> **Extracted material**:
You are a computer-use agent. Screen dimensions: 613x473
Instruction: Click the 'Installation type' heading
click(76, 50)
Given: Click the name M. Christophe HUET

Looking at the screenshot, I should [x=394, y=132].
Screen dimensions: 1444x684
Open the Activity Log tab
* * *
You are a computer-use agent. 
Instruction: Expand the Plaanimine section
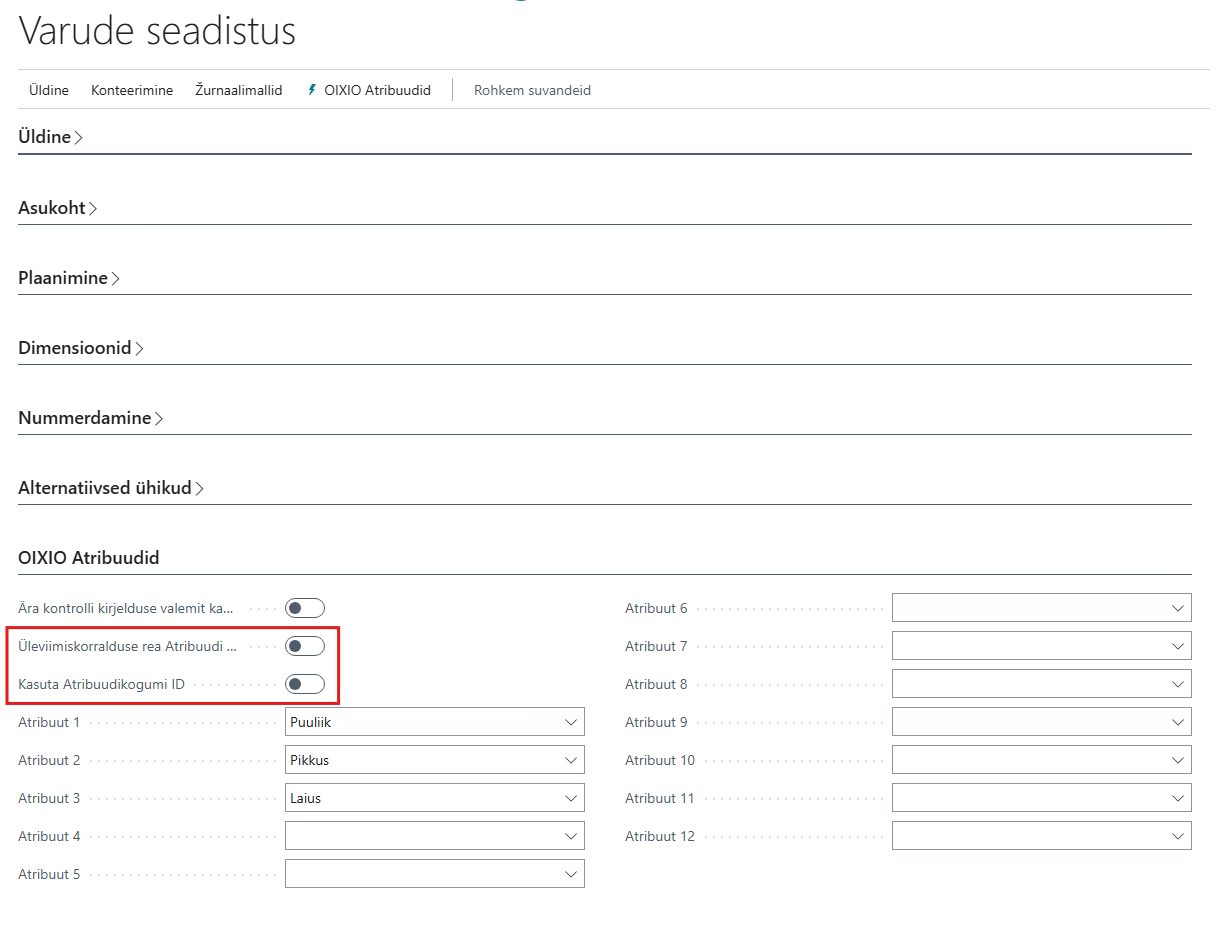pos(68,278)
---
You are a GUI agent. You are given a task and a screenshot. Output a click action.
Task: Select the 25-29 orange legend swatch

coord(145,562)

> **About this exercise**: Take from the listing above each line that contains the string "computer".

> **Task solution**:
You are a computer-use agent. Screen dimensions: 613x473
You are a computer-use agent. 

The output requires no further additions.